Daniel Buren Playfully Updates Gehry’s Design at Fondation Louis Vuitton
The French artist and Gehry go way back.
In keeping with the rest of his radical oeuvre, as well as the FLV’s commitment to contemporary creation and innovative encounters with its architecture, Buren’s latest work was conceived specifically for the space, context, and features of the host venue.
Developed in close dialogue with the building by Frank Gehry—whom Buren has known for over 40 years—The Observatory of Light is installed across the glass “sails,” the emblematic feature of the building.
Buren’s installation of dyed filters—positioned onto the ten sails and punctuated by alternating black and white perpendicular strips—now presents a kaleidoscopic vision for visitors to the FLV.
The 13 colors of the filters generate forms and colored shapes that appear and disappear, melting into one another and shifting depending on the time of day and the season.
On the exhibition’s press release, Suzanne Pagé, the FLV director, observed that “on some evenings, for example, Gehry’s fish in the restaurant seem to be swimming in the park.

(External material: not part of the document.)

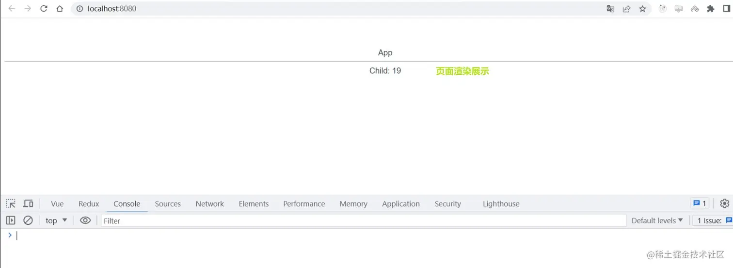Bookmark this page with the star icon
The width and height of the screenshot is (733, 268).
point(642,9)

It’s a magical effect, a prolongation of the architecture.”
Buren played with and furthered this fluid effect, remarking in conversation with Pagé that it gave the work an atmosphere of “controlled chaos.”
“Daniel Buren has designed a grandiose project, pertinent, and enchanting, the result of a real dialogue with Frank Gehry and his building,” Bernard Arnault, FLV president, said in a statement. “His work responds magnificently to the architecture, in line with his approach, going back to the 1970s, that sees a coming together of colors, transparency, and light.”
Daniel Buren’s “The Observatory of Light ” is on view at the Fondation Louis Vuitton, Paris, from May 11, 2016.